Now how does the scheduler manage threads, exhaustion, etc in this environment? Honestly? I have no idea. It just basically works. So maybe the Tokio issue is that the scheduler itself is blocked, which seems to be the case from this article. That does seem like a flaw but a fixable one.
I get the whole colored function criticism but the reality of using Hack to serve HTTP requests is that everything is async anyway so it seems to be a non-issue in practice. You can if you really need to call call an async function from a non-async function with a blocking function but that's not best practice.
I do know that thread pools, particularly multiple thread pools, is not the answer.
Thread per request works perfectly fine if your application is CPU constrained.
However the observation was made, that most web applications are IO constrained, the majority of the time spent serving a web request is spent waiting for a database or downstream API.
Since most of the threads are idle waiting, your application needs many threads to optimally utilize the servers resources.
There was a perception(valid or not) that OS threads have too much memory and scheduling overhead.
Nginx came out using async io, and it could handle much more concurrent requests than apache, which used a threaded model, it sparked a lot of interest in different kinds of application managed scheduling.
It inspired initiatives like the reactive manifesto[0], which spawned tools like RXJava.
[0]: https://reactivemanifesto.org/
I'd draw the analogy to RPC; it's a leaky abstraction because HTTP is fundamentally a different thing than a function call. I'd argue that event loops are a different thing as well.
It's a bit like having a system composed of microservices (nanoservices?) that communicate via function calls.

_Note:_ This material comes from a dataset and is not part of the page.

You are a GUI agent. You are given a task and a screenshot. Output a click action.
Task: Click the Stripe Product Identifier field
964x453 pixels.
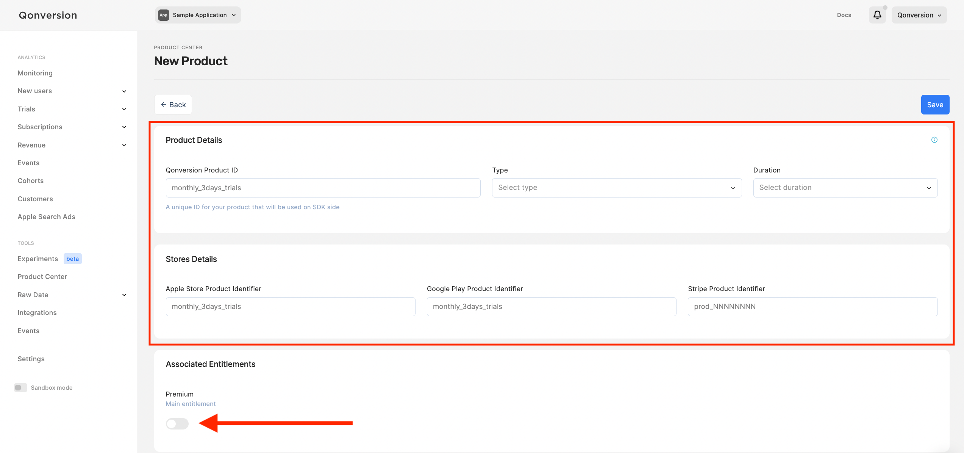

It sounds a lot like the actor model, but I always found the classic architecture too limiting: requiring every actor to be a single-threaded message processor, instead of being able to handle requests concurrently. It's not too different from classic object-oriented design either, with singleton services.
In some project I've called my concurrent services Gods just to have a bit of fun with it :)
This is just because JS is single threaded. Python has the Global Interpreter Lock, which makes it effectively single threaded too. That means you don’t have to deal with true parallelism, and critical sections, semaphores etc. It’s like Ethereum: only one thing happens at a time.
But you don’t have to parse JSON without yielding. You can make anything async by just using setTimeout once in a while. Here is one such implementation: https://www.npmjs.com/package/yieldable-json
The guy may as well have said while(1) locks up Node.
Now they get into multithreaded work-stealing, and isolates. But the solution in Node is to spin up multiple processes and pass messages between them. This is approaching the Erlang actor model, and is also shared-nothing. They even say "the schedule is a single-threaded loop per core" and "all cross-core communication occurs via the messaging subsystem".
This can also be achieved in most other single-threaded languages, too. Python with asyncio, for instance.
Tina may provide a nice opinionated implementation with bounded queues and deterministic scheduling, but those are architectural choices rather than evidence that async/await itself has failed.
Node has isolates, but it's more for sandboxing.
(in case you missed it, authors mention them later and explain what they do: "Use Tokio for I/O, and send CPU-bound work to a dedicated thread pool like Rayon.")
Authors have whole section ("The Work-Stealing Myth") on Erlang.
Author's proposed solution ("Project Tina") is a new programming language written in Odin.
How on earth do you read this all and start talking about Javascript problems instead?